A 1D texture has either width or height but not both. Such a 1D texture is only a pixel wide or high. An image with multiple 1D texture is basically a line of pixels. 1D textures are very simple (and quick) to render. There is a single OpenGL function for defining 1D textures, glTexImage1D, with 8 arguments for specification purposes :

void glTexImage1D(GLenum target, GLint level, GLint components, GLsizei width, GLint border, GLenum format, GLenum type, const GLvoid *pixels)
  • GLint border and GLsizei width

  • These secifies the actual size of the texture image. The border parameter as well as value controls the number of border pixels and can be a value of 0, 1 or 2.
  • GLenum target

  • This specifies which texture is to be defined and there is only one argument for 1D texture images - it must be GL_TEXTURE_1D.
  • GLint level

  • This specifies the level of detail of texture images, usually 0 but can be a different value for mipmapped textures.
  • GLint components

  • This specifies the number of color values to be used for each and every pixel. For RGB as well as RGBA texture images, the values of 3 and 4 are used respectively, while a value of 1 is what is used for color index textures.
  • GLenum format

  • This specifies the type of color values to expect. The color values are :

    GL_COLOR_INDEX - pixel values are color indices
    GL_LUMINANCE - pixel values are greyscale colors
    GL_LUMINANCE_ALPHA - pixel values are alpha and greyscale colors
    GL_RED - pixel values are red intensities
    GL_GREEN - pixel values are green intensities
    GL_BLUE - pixel values are blue intensities
    GL_ALPHA - pixel values are alpha intensities
    GL_RGB - pixel values are RGB colors; and
    GL_RGBA - pixel values are RGBA colors.

    We can also have red and blue component swapping in Windows and SGI OpenGL implementations, which are GL_BGR_EXT and GL_BGRA_EXT (in OpenGL 1.2, these are standard formats of GL_BGR and GL_BGRA).

    2D textures has both width as well as height and are more than a pixel wide or high (such as 256x256). They can be loaded from a Windows Bitmap (.BMP) file as well as other file types such as Zsoft Paintbrush (.PCX) or Truevision Targa (.TGA). A structure such as a building that require complex surface geometry can be very expensive in terms of processing time – instead, we can now use simpler geometry but achieve a higher degree of realism by using 2D textures in such a case. Other uses for 2D textures can be for things such as clouds. For the definition of 2D texture images, glTexImage2D is called. In addition to all the 1D texture image arguments above, an additional height argument (GLsizei height) is used and the value must be in the power of two.

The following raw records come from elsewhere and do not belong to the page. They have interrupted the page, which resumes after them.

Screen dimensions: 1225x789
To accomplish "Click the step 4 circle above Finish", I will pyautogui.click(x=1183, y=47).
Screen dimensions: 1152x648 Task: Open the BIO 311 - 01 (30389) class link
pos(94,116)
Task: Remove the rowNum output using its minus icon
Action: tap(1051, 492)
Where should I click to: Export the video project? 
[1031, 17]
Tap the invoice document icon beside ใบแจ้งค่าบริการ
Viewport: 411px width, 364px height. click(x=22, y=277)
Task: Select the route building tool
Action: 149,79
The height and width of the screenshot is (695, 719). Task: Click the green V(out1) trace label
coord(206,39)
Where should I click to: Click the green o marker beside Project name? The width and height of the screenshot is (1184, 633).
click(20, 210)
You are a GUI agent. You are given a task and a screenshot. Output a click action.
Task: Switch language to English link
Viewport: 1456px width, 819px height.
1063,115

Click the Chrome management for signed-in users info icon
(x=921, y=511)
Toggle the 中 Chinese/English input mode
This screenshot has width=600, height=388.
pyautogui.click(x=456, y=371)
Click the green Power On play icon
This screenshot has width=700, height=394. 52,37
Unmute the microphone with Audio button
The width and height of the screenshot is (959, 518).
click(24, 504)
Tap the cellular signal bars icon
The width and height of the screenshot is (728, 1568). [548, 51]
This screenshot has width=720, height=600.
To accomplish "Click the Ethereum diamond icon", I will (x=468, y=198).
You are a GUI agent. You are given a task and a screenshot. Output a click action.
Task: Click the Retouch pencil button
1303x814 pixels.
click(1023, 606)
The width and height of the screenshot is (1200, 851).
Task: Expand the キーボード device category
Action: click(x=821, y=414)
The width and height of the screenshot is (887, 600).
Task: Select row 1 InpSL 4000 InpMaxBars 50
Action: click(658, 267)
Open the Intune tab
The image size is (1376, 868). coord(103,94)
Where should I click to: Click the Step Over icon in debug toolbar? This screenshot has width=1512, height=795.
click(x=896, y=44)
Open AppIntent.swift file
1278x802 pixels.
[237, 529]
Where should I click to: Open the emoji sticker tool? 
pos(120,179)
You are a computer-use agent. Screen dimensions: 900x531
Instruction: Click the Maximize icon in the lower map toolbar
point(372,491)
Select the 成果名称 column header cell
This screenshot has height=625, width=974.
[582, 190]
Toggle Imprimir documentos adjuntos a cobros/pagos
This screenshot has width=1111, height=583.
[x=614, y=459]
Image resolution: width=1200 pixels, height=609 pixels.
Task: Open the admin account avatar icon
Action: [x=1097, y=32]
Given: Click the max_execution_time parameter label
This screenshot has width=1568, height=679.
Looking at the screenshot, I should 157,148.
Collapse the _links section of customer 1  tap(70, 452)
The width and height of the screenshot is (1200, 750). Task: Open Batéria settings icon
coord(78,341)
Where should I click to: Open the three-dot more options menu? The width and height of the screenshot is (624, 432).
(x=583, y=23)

    3D textures, also known as volume textures, require support by the hardware. These are used generally for scanning programs (like MRIs). The most important drawback of having 3D textures is the amount of memory 3D textures can take up – a simple 256x256x256 luminance-alpha 3D texture image rendered at 640x480 at 32bits with double buffering (where image to be displayed is assembled in memory then placed on the screen in a single update operation, rather than building the image primitive-by-primitive on the screen; primitives are 2D polygonal shapes) plus a z-buffer will gobble up 20MB [math : 256x256x256 * 1 byte (alpha=1 byte) + framebuffer @ 640x480 * 4 bytes (32bit=4 bytes) * 3 (double buffer + z-buffer = 3) = approx 20MB].